Records shown.

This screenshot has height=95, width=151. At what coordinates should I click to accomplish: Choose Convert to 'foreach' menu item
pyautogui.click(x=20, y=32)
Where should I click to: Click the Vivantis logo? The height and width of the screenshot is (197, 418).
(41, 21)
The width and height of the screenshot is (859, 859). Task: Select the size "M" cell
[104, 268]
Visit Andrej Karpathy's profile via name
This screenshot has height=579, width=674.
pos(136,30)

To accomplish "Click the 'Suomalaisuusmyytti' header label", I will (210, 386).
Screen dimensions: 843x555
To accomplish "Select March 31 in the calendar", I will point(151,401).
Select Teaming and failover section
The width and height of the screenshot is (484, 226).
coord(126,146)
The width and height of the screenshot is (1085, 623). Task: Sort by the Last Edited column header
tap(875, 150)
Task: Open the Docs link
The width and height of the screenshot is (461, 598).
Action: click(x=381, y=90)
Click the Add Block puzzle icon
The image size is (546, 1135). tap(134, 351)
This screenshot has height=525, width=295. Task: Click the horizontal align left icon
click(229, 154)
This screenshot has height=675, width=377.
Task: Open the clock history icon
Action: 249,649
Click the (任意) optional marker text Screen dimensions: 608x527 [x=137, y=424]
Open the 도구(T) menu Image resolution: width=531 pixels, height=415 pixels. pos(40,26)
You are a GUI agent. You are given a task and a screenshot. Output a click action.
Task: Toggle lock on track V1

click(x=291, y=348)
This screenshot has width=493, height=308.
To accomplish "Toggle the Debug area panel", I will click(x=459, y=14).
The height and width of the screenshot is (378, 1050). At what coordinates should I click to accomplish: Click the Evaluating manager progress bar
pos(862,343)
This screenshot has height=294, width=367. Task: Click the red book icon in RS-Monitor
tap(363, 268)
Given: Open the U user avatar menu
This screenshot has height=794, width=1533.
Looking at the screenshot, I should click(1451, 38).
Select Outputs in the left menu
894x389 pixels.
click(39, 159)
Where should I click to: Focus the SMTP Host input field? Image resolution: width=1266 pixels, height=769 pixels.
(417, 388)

Activity.
Every line in the entries above that has the word "will" should be identified and copied.

Result.
To accomplish "Click the 'Suomalaisuusmyytti' header label", I will (210, 386).
To accomplish "Select March 31 in the calendar", I will point(151,401).
To accomplish "Toggle the Debug area panel", I will click(x=459, y=14).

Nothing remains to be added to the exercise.